Erythema multiforme occurs in 2 forms that may overlap to one another and to toxic epidermal necrolysis. Erythema multiforme minor is characterized chiefly by an acute onset of cutaneous erythematous macules and papules. In EM major (Stevens-Johnson syndrome), widespread mucosal lesions, extensive necrotizing and vesiculous skin lesions, and signs of systemic illness such as pain, lethargy, and pyrexia are present. ⁶ Based on this, the EM seen in the current cases was classified as EM major.

Because of the diversity of triggering factors associated with EM, recognition of the underlying cause for each individual case is important to propose the best treatment regimen. There was some response to daily dosing of dexamethasone in the current cases, which could possibly be due to immune-mediated pathogenesis underlying the lesions of EM as previously suggested. ⁶ However, the lesions worsened irrespective of treatment. Treatment with immunomodulating drugs would seem to make sense in cases in which elimination of potential trigger factor has been achieved, yet the disease persists. ¹³ The possibility that anti-inflammatory drugs could increase the severity of the lesions caused by infectious agents should be considered during treatment with immunomodulating drugs.

Age or sex predilection is not documented in dogs and cats. A previous study ¹² describing increased frequency of dogs developing EM was recorded in German Shepherd Dogs, Pembroke Welsh Corgis, Old English Sheepdogs, Chow Chows, Cairn Terriers, and Bearded Collies. The report further indicated that increased frequency in the latter 4 breeds should be interpreted cautiously, as only a single dog within each breed was affected. The previous CPV-associated EM was reported in a 2-month-old Great Dane puppy, and the current cases were seen in English Setters. Extensive studies and documentation are needed to determine breed predilection to EM in dogs.
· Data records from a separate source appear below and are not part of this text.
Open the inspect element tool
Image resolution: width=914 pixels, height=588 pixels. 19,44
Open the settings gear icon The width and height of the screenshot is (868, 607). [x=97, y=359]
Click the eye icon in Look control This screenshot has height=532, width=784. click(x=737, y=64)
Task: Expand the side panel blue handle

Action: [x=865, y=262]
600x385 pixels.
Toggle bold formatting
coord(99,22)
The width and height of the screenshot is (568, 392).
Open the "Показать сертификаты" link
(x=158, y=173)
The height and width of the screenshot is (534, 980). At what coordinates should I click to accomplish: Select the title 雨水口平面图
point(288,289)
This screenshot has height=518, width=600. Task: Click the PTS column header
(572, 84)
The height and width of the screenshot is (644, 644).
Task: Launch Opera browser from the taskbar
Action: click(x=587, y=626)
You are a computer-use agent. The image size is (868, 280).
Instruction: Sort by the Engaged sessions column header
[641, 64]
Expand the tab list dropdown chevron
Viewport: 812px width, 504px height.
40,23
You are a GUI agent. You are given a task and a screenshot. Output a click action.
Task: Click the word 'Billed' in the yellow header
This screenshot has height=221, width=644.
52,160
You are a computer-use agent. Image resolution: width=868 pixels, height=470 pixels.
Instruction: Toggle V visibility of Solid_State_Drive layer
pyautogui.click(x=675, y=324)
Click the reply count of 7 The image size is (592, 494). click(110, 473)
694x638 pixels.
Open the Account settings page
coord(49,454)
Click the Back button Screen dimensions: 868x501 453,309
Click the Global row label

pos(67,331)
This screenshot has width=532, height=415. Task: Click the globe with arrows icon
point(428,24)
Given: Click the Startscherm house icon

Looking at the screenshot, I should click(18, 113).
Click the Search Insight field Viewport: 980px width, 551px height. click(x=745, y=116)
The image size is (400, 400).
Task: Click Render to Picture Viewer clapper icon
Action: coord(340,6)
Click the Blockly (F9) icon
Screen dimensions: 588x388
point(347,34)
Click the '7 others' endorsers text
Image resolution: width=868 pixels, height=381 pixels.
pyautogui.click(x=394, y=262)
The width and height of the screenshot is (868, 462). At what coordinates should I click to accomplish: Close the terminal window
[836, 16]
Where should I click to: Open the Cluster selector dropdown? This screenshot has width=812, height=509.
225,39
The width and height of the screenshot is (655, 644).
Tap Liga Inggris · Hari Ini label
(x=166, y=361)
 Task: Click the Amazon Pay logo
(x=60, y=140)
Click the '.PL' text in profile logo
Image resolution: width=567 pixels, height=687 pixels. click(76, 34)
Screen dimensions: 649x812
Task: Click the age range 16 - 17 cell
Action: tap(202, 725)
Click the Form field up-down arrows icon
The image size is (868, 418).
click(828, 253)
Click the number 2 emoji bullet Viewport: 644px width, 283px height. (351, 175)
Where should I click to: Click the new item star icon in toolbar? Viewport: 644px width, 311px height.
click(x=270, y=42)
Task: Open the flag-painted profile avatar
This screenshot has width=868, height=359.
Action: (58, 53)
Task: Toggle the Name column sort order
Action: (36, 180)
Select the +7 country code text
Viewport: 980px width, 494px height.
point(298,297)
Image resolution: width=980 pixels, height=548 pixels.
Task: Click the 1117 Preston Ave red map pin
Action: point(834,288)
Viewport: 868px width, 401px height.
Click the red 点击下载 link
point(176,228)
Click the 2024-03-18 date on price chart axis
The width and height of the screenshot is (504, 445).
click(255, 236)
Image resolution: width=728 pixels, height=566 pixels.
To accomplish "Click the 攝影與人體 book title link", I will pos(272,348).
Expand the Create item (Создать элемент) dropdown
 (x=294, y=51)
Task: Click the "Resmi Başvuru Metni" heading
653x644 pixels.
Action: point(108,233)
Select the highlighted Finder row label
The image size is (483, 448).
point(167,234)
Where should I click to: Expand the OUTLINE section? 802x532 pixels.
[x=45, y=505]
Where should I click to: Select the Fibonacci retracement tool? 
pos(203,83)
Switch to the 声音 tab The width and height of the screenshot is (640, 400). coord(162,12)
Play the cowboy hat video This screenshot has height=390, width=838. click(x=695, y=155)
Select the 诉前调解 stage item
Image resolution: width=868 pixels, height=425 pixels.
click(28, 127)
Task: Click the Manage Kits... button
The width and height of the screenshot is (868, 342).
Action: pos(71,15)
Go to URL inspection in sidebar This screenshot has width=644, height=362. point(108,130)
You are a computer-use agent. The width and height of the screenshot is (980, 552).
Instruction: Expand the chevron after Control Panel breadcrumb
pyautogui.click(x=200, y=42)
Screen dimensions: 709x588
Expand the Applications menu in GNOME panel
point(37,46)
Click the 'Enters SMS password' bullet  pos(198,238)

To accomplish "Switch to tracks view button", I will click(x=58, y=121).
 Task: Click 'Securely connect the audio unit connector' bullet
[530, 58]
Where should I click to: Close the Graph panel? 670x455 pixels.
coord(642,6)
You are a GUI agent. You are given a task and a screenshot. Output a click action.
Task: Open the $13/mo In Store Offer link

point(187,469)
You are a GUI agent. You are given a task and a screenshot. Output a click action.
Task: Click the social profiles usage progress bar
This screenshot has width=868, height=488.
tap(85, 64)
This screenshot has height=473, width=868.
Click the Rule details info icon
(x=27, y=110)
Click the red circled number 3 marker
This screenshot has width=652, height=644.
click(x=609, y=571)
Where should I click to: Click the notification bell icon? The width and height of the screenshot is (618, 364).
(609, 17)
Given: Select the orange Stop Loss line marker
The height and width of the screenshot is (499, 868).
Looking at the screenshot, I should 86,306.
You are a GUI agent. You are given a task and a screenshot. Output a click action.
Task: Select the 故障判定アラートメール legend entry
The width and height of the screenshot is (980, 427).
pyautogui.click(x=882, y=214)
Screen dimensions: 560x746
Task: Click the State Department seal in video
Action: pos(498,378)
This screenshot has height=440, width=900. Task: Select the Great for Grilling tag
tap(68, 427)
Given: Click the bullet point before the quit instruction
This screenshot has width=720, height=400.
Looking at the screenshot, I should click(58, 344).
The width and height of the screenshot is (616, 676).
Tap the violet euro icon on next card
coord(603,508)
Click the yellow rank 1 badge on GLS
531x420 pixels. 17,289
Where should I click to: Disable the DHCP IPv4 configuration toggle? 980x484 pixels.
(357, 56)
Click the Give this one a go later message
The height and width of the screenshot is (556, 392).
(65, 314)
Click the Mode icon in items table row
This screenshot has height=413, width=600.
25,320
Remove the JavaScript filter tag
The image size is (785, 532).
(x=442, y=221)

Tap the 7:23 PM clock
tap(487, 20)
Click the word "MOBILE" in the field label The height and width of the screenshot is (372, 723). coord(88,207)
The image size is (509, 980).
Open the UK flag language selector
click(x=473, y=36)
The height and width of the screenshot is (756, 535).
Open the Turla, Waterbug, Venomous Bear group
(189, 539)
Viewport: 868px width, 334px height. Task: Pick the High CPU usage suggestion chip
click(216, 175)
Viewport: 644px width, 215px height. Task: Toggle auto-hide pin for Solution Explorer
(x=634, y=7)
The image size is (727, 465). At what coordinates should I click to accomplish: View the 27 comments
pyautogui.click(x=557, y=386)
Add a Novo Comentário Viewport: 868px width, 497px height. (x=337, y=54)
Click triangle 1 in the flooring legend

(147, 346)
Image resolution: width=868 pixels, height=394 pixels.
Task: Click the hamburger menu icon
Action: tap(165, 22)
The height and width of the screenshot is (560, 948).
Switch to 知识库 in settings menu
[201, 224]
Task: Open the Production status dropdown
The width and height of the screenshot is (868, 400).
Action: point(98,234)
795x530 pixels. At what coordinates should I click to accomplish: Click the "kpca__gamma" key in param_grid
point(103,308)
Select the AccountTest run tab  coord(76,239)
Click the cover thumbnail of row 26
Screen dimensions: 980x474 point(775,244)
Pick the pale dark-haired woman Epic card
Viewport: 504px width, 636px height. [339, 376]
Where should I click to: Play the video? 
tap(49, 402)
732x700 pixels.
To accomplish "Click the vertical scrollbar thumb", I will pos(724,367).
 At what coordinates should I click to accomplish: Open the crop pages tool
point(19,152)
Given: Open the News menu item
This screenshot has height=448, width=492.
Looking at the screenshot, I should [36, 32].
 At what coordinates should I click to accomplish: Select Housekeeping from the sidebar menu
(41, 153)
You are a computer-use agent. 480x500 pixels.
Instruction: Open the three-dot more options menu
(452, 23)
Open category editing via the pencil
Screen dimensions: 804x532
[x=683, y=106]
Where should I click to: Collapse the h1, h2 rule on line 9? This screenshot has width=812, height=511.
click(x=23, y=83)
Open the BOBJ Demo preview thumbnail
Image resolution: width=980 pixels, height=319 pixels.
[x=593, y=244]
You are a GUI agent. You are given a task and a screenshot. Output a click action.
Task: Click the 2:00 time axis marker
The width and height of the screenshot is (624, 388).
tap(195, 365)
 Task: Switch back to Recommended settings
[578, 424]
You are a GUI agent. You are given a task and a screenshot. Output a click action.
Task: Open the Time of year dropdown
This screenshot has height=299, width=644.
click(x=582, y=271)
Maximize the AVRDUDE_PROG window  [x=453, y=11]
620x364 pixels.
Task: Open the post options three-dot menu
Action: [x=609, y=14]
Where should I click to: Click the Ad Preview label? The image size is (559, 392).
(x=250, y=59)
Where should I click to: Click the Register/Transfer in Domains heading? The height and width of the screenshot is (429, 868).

Canine parvovirus infection was confirmed in several tissues and organs from the puppies by FAT, PCR, IHC, and electron microscopy. This indicates that the EM observed in this litter of English Setters was associated with systemic CPV-2b infection involving various tissues and organs with marked cutaneous lesions. It was previously hypothesized that in CPV-associated EM, infection of stem cells and transient amplifying keratinocytes most likely occurred following hematogenous dissemination of the parvovirus. ⁴ Epitheliotropic viruses are suggested to be common initiators of EM minor in dogs. ⁷ The present report documents CPV-2b–associated EM in a litter of English Setters, which substantiates the single previous report associating EM with CPV-2 and suggests that CPV should be considered as a possible cause of EM in dogs.